It was Aziz Ansari who was violated; not the girl

Sexual Misconduct Aziz Ansari

In recent times, there has been a lot of debate over the question of consent between men and women in sexual encounters. How implicit can the consent that is given or taken be? Can holding hands be a sign of consent? Can a toss of the hair be considered an act of flirting? Feminists have emphasised for years that a ‘No means a No’. I completely agree with that, provided the ‘No’ is clearly uttered, loud and leaving no space for ambiguities. You cannot make it ‘implicit’ or ‘nonverbal’ and then claim you were sexually assaulted because the man was not able to ‘read the clear signs’. And that seems to have been exactly what happened in the sexual assault allegations levelled against award-winning comedian Aziz Ansari.

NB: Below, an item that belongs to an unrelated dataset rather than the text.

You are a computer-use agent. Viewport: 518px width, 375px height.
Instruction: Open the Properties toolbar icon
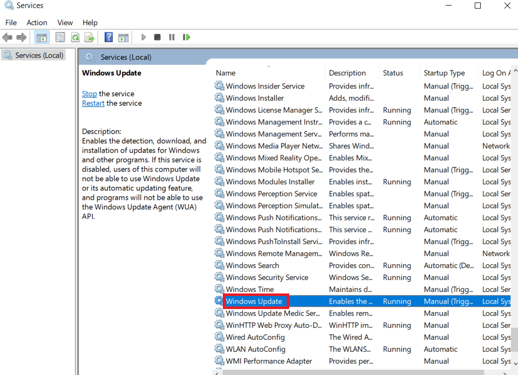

In the message that the so-called victim sent Ansari after the encounter, she writes: “Last night might have been fun for you but it wasn’t for me. When we got back to your place, you ignored clear non-verbal cues; you kept going with advances. You had to have noticed I was uncomfortable. I just want to take this moment to make you aware of this behaviour and how uneasy it made me. Really think back to last night. You may have said ‘it’s ok, only fun if we’re both enjoying it, let’s just chill’ but within moments of that your fingers were down my throat. You were putting my hand on your d*** continuously. It’s like nothing changed even after I expressed that I’d like to slow down…”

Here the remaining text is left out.